┌─ Information

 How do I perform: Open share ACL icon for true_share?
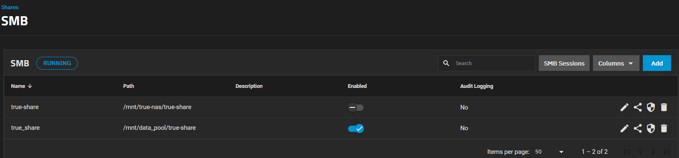637,129
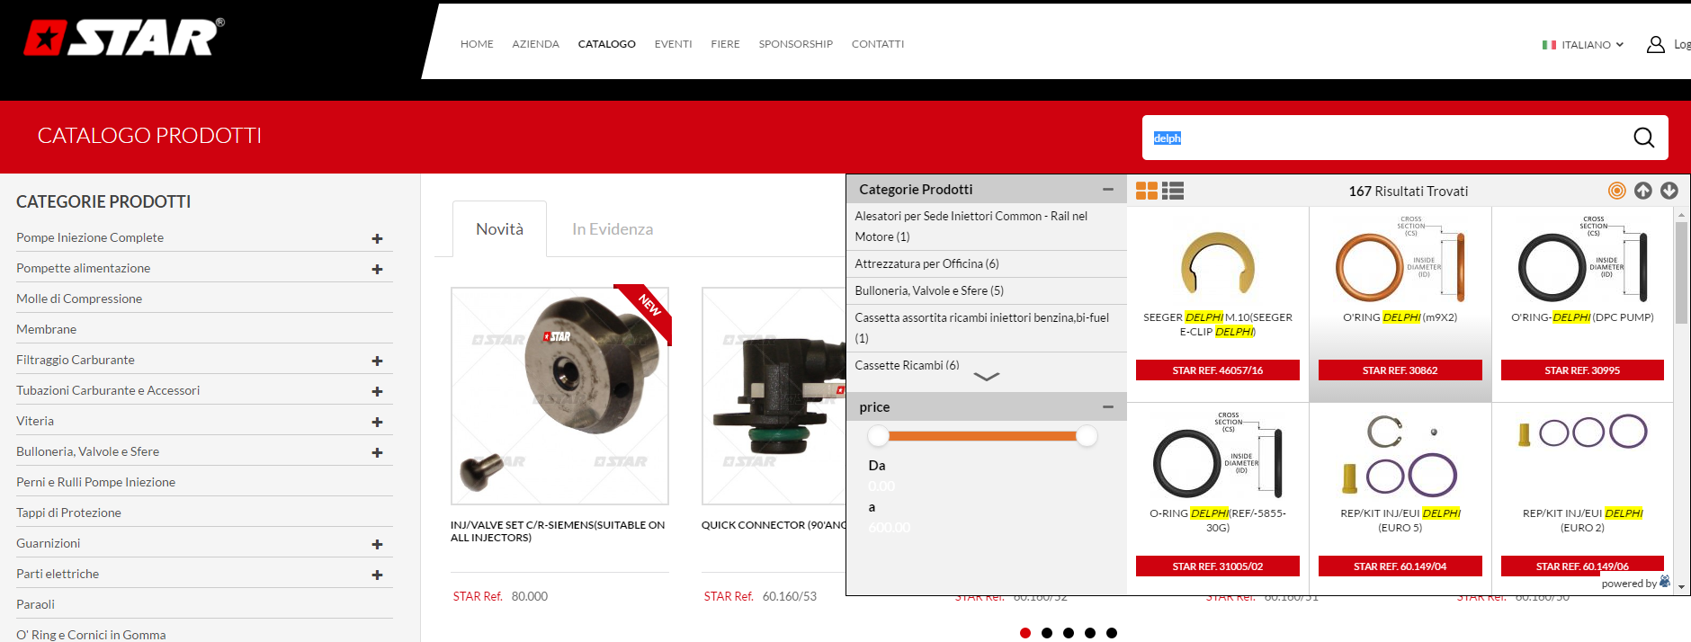The height and width of the screenshot is (642, 1691).
Task: Open the user account icon
Action: click(x=1655, y=44)
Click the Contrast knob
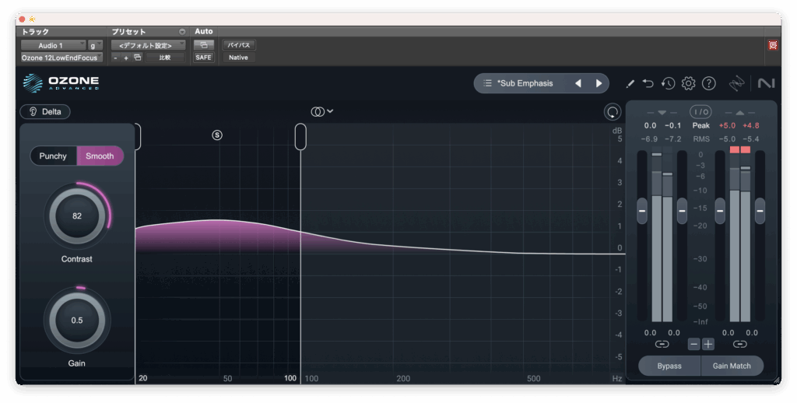 coord(77,216)
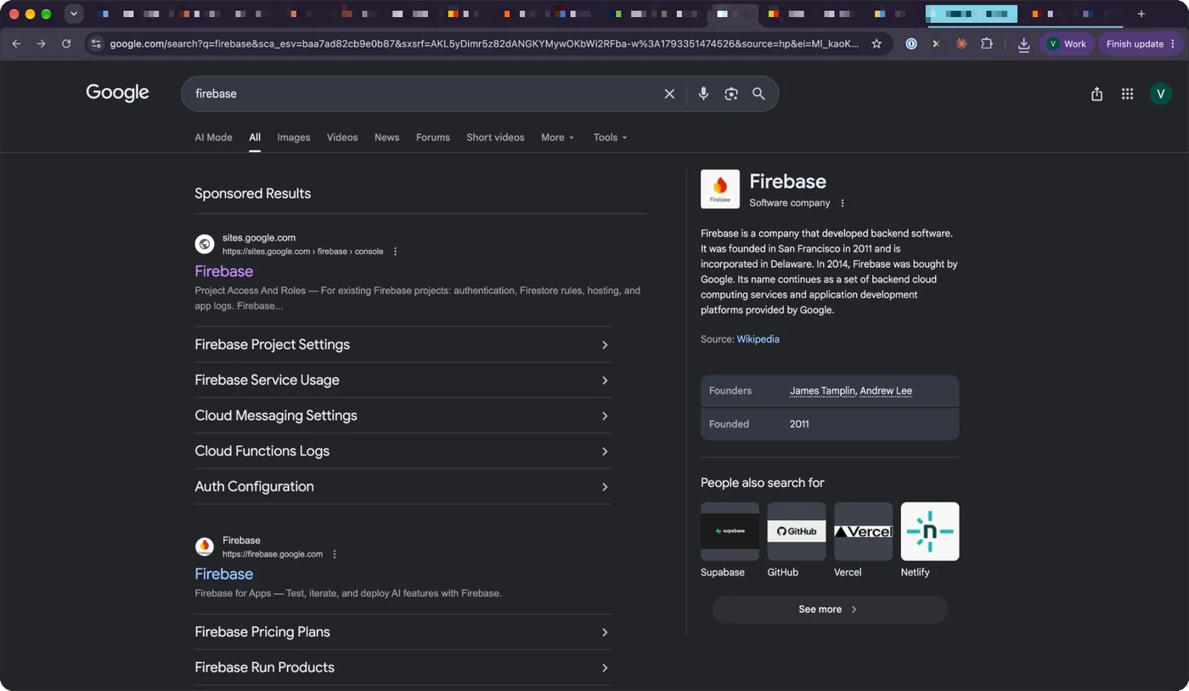The image size is (1189, 691).
Task: Open the Tools dropdown
Action: pyautogui.click(x=611, y=137)

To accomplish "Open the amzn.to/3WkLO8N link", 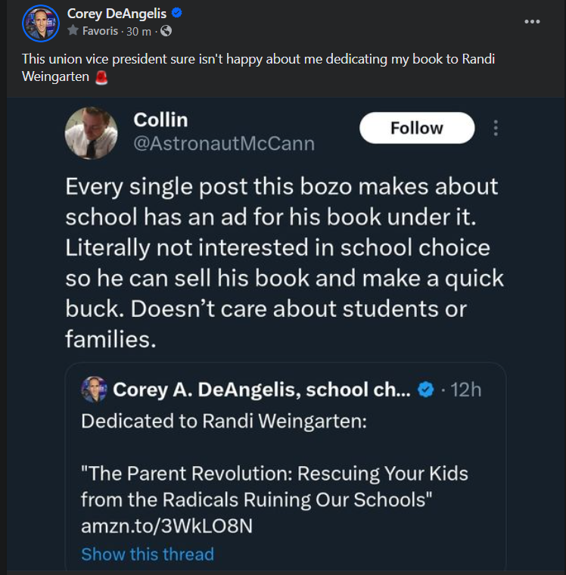I will coord(167,527).
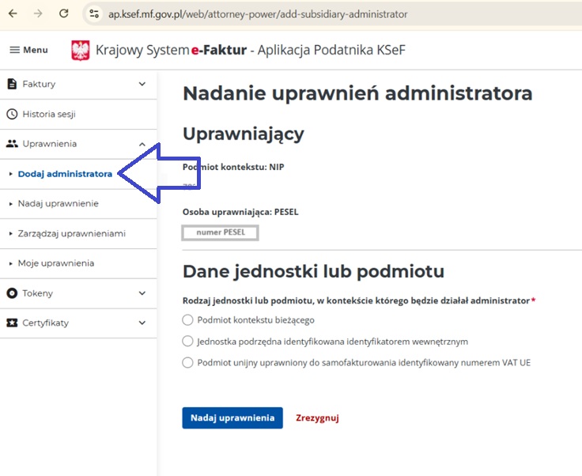The width and height of the screenshot is (582, 476).
Task: Click the browser reload icon
Action: 64,14
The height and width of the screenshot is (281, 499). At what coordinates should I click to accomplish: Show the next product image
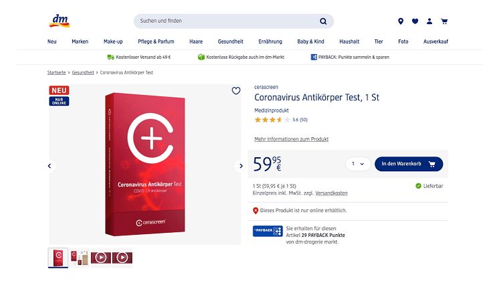click(241, 166)
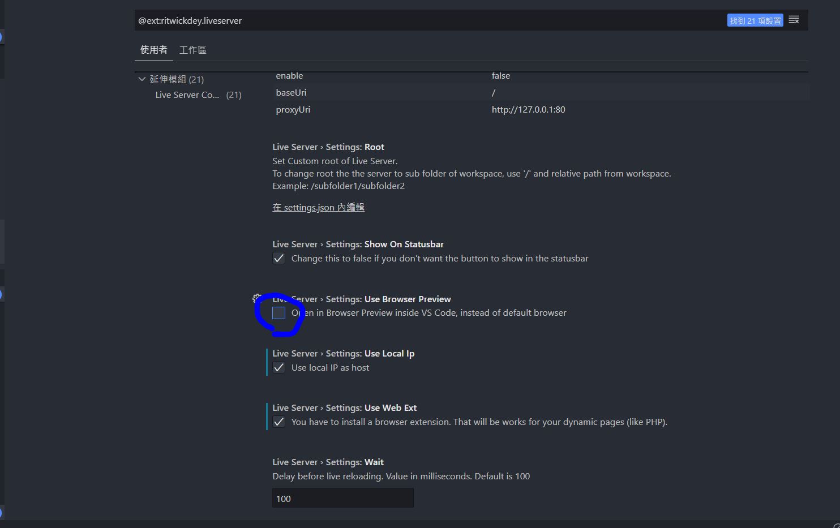
Task: Disable the Use Local Ip checkbox
Action: coord(278,367)
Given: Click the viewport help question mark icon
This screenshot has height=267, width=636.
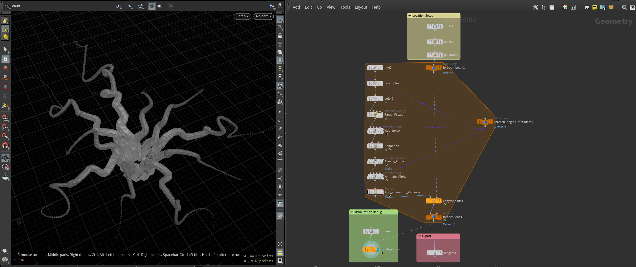Looking at the screenshot, I should pos(280,6).
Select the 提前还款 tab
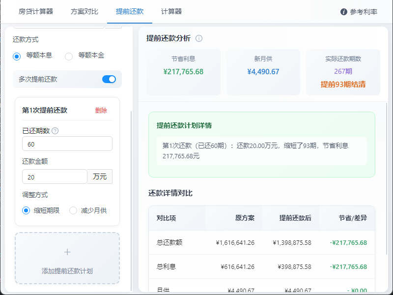Image resolution: width=393 pixels, height=295 pixels. pyautogui.click(x=130, y=11)
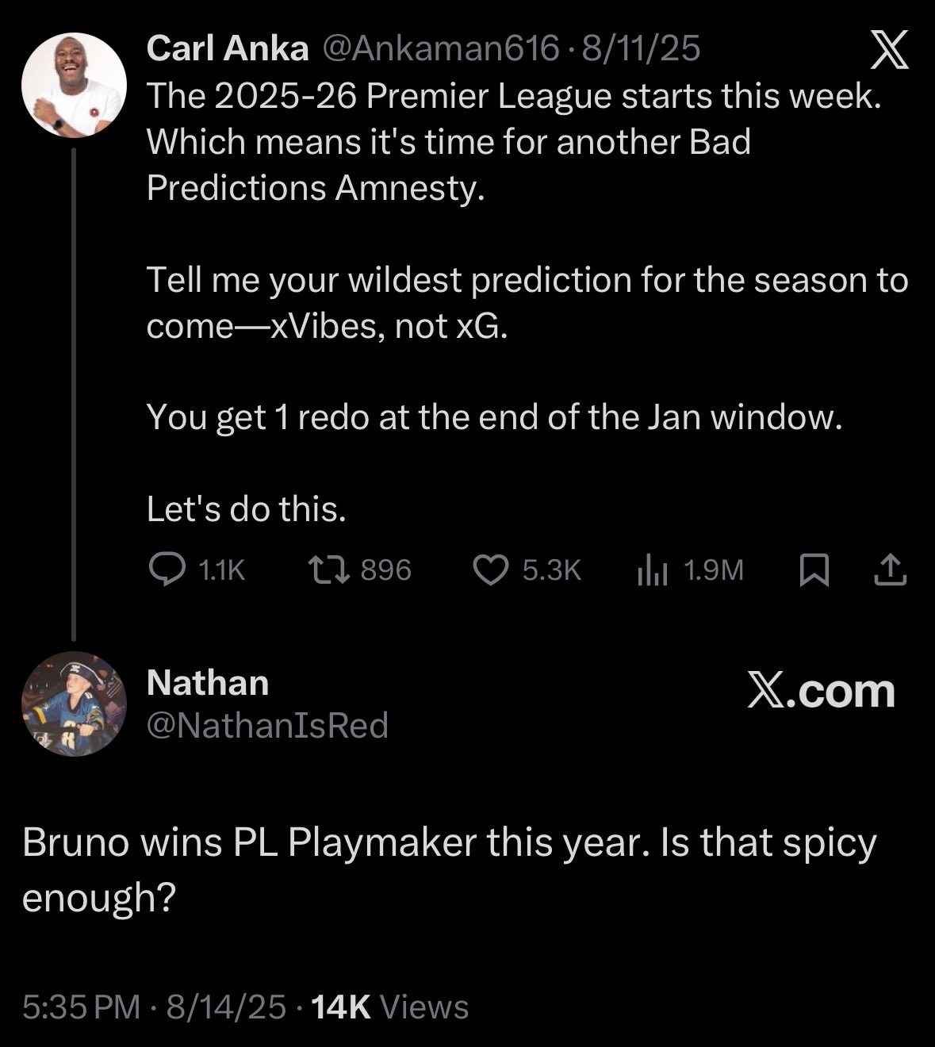This screenshot has height=1047, width=935.
Task: Click the reply speech bubble icon
Action: 167,570
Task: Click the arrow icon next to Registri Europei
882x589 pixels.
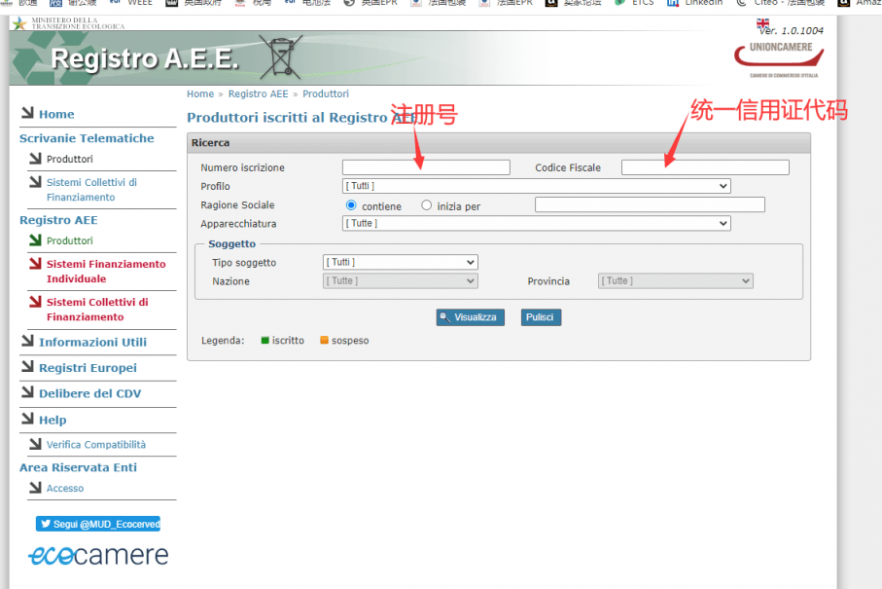Action: click(27, 368)
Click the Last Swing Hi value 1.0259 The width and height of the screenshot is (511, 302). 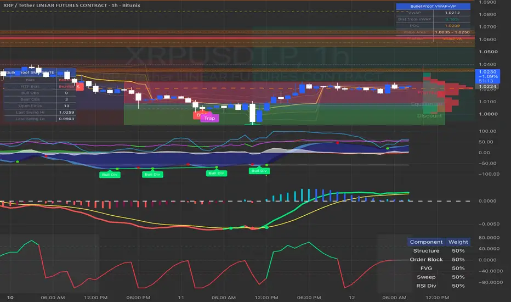coord(66,113)
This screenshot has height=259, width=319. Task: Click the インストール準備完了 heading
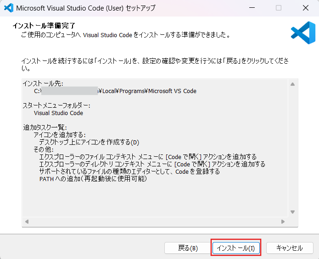click(44, 26)
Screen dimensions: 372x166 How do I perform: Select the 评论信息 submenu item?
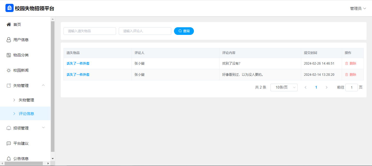26,114
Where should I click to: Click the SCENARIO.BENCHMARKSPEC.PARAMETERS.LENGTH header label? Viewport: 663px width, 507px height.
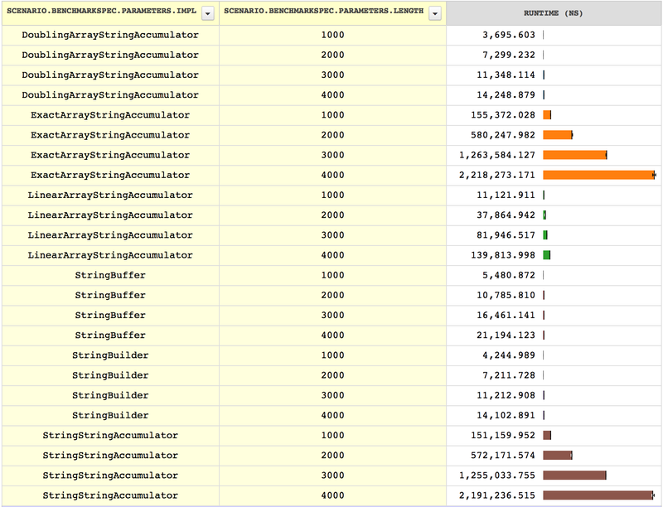pyautogui.click(x=323, y=12)
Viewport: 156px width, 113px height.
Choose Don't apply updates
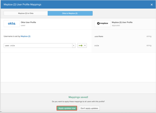(89, 108)
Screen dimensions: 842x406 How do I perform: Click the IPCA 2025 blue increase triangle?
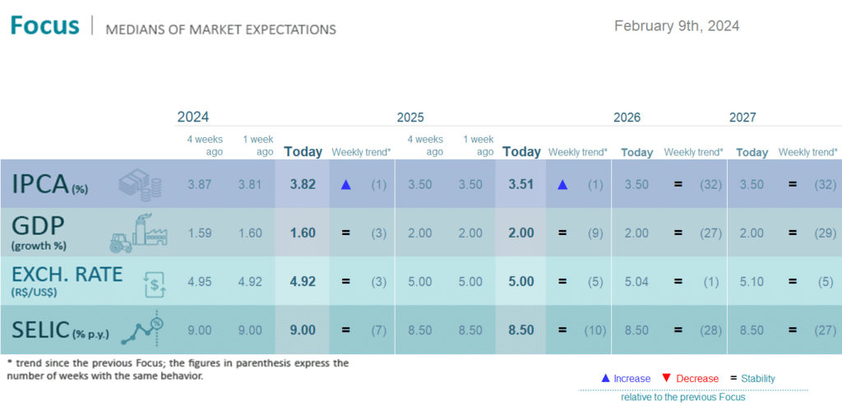pos(562,185)
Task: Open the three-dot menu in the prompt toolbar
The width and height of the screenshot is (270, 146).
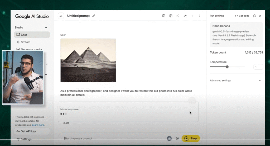Action: tap(199, 16)
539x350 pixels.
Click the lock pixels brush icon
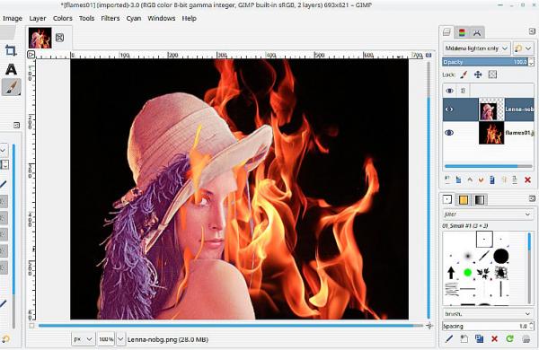(x=464, y=74)
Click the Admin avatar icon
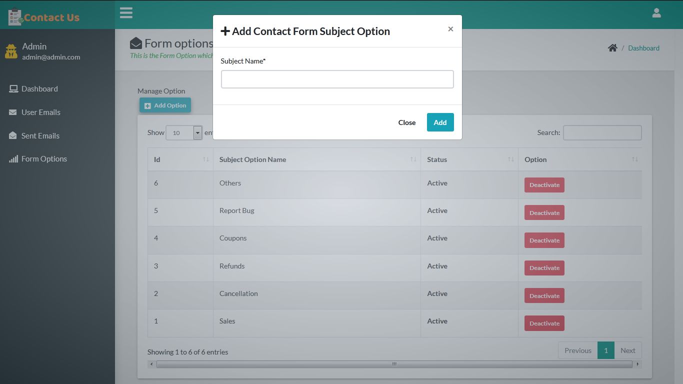The width and height of the screenshot is (683, 384). (x=11, y=51)
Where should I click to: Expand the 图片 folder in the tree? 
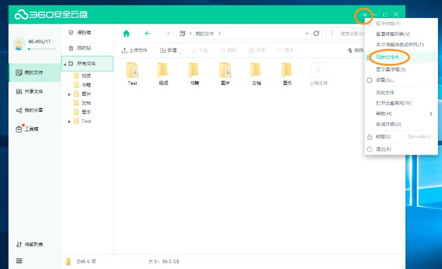[70, 94]
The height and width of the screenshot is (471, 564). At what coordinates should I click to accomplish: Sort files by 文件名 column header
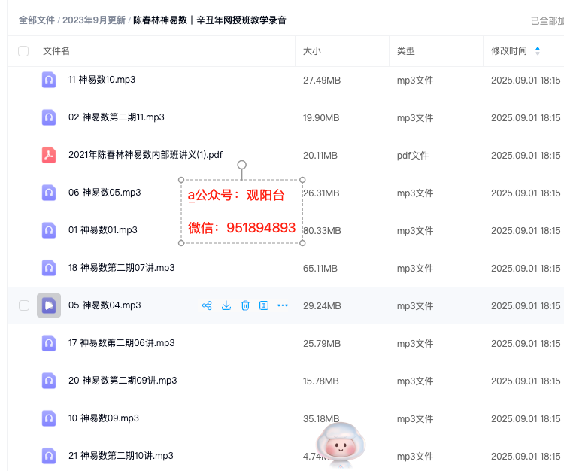click(x=56, y=51)
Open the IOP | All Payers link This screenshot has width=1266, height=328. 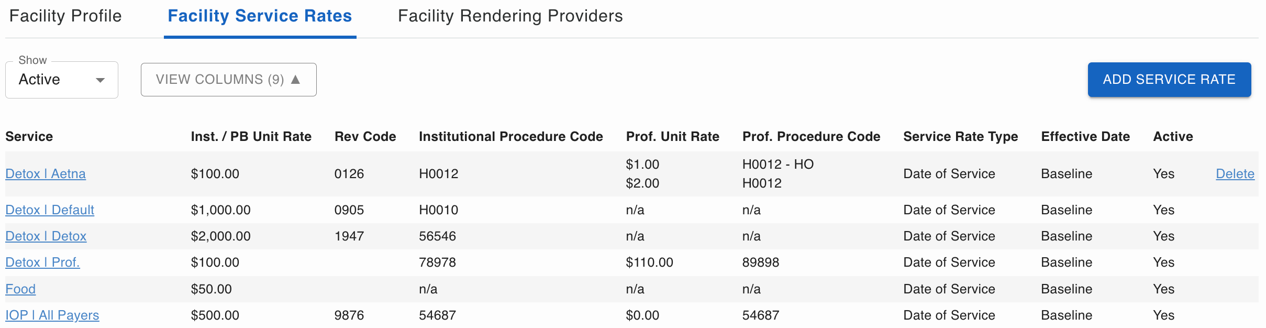pos(52,315)
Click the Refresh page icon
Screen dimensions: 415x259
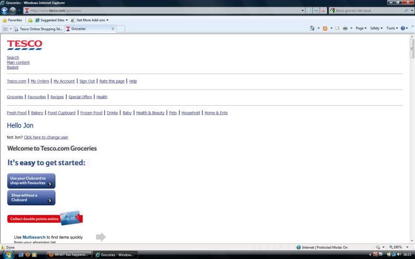coord(316,10)
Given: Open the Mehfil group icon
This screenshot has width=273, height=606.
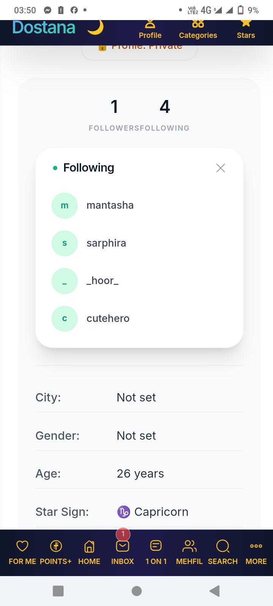Looking at the screenshot, I should coord(189,546).
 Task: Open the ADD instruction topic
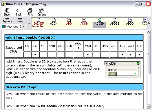click(69, 22)
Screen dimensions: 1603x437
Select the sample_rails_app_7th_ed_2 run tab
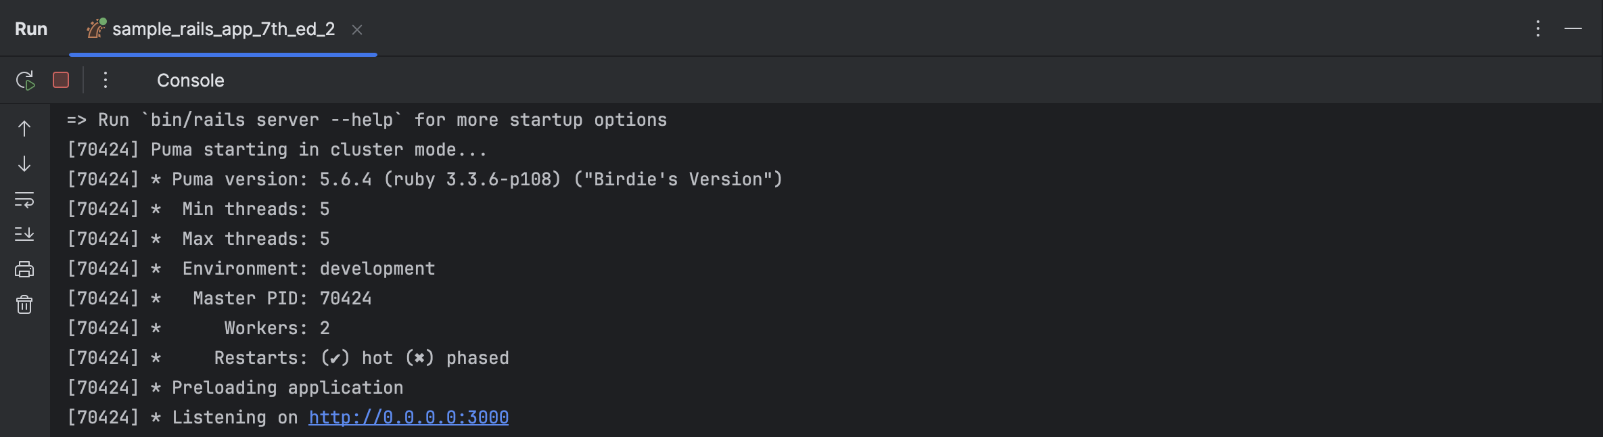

└─

• **What is expected**:
Select every line above that contains the word "Given", and copy it.

• **Your response**:
Given: Click the viewport help question mark icon
Given: Open the Mehfil group icon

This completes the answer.